━━ TEXTO PARA LEER ━━

Leyendo a G.E. Moore

Leyendo a G.E. Moore
Ca'n Pastilla 27 Marzo 2016

miércoles, 21 de junio de 2017

PROLEGÓMENOS DE LA TRANSICIÓN

Ahora que celebramos los 40 años de Democracia y de la Transición, me gustaría rememorar, como fueron, al menos como los viví yo, los prolegómenos de la misma.
Me es imposible recordar cuando escuché por primera vez la palabra “Democracia”. Nací en una familia demócrata a carta cabal, y debí escuchar el vocablo prácticamente en mi alumbramiento, junto a otros como libertad, respeto, educación, leer…
Cuando accedí a la universidad en 1963, “Democracia” se repetía insistentemente a todas horas y en todos lo círculos. Pero el sentido que a la misma se le daba, era equívoco e incluso contradictorio, en boca de según quien. Para unos democracia era algo burgués y por tanto rechazable: democracia “formal”, “burguesa”. Para otros democracia equivalía a democracia radical que, a su vez, se confundía con revolución democrática. Sólo para unos pocos, muy mal vistos entonces, democracia significaba la sumisión voluntaria, a las reglas del juego de la representación parlamentaria, pues asumíamos la negociación política, como expresión legítima de la opinión de la ciudadanía, concienciada o no concienciada, alienada o no alienada.
Como recordaba muy bien Jordi Gracia en El País: La convencida ilusión revolucionaria, que fraguó entre las juventudes universitarias más politizadas desde los años sesenta, no dio el menor crédito a la democracia como sistema de pactos, contrapesos y transacciones, pues eso era claudicación socialdemócrata y pequeño burguesa, como mínimo.

━━━
━━ EXTRACTO DE LA FUENTE ━━

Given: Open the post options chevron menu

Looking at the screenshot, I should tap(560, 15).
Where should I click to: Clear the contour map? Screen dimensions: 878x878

━━━

** OBJETIVOS **
**A)** Explica en una o dos oraciones por qué, según el texto sobre la Transición, a quien escribe le resulta imposible recordar cuándo oyó por primera vez la palabra «Democracia».
**B)** ¿En qué año entró a la universidad quien escribe el texto sobre la Transición?

** RESPUESTAS **
**A)** Porque nació en una familia demócrata a carta cabal y debió de escuchar esa palabra prácticamente desde su nacimiento, junto a otras como libertad, respeto, educación y leer.

**B)** En 1963.